En abordant cette nouvelle exposition du CCA, on est frappé de voir, en fait d’architecture, des images de destruction, à l’instar des photographies d’August Sander de Cologne en ruine. Alors que les villes sont directement touchées par les effets de la guerre, les architectes deviennent des acteurs importants de l’effort de guerre, l’architecture prenant alors une valeur stratégique en participant autant à construire qu’à détruire. À ce titre, l’exposition souligne que la personnalité de l’architecte apparaît sous les formes les plus diamétralement opposées, d’Albert Speer, le favori de Hitler, à Szyman Surkas, l’architecte polonais déporté à Auschwitz qui travaillait dans le bureau d’architecture du camp.
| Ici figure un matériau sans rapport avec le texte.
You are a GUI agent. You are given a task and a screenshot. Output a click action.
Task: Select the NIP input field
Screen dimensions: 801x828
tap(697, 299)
Bien sûr, l’exposition du CCA nous parle tout de même d’architecture. Mais c’est une architecture particulière, celle des usines de bombardiers et de tanks, des bâtiments de la bureaucratie militaire et des camps de concentration. Comme le souligne le commissaire, "c’est une architecture de la monotonie et de la technologie qui va définir celle des années 50 et 60". À titre d’exemple, l’une des salles du CCA se consacre à quatre grands projets de l’époque, qui se sont démarqués autant par leur valeur symbolique que parce qu’ils illustrent un changement d’échelle radical qui va s’imposer après la guerre. Oak Ridge accueillait 75 000 employés pour la construction de la bombe atomique. Auschwitz s’est construit à partir d’un véritable plan d’urbanisme. Le Pentagone découle de la volonté de rationaliser l’administration de guerre. Et l’usine de Peenemünde étonne par son architecture moderniste remarquable.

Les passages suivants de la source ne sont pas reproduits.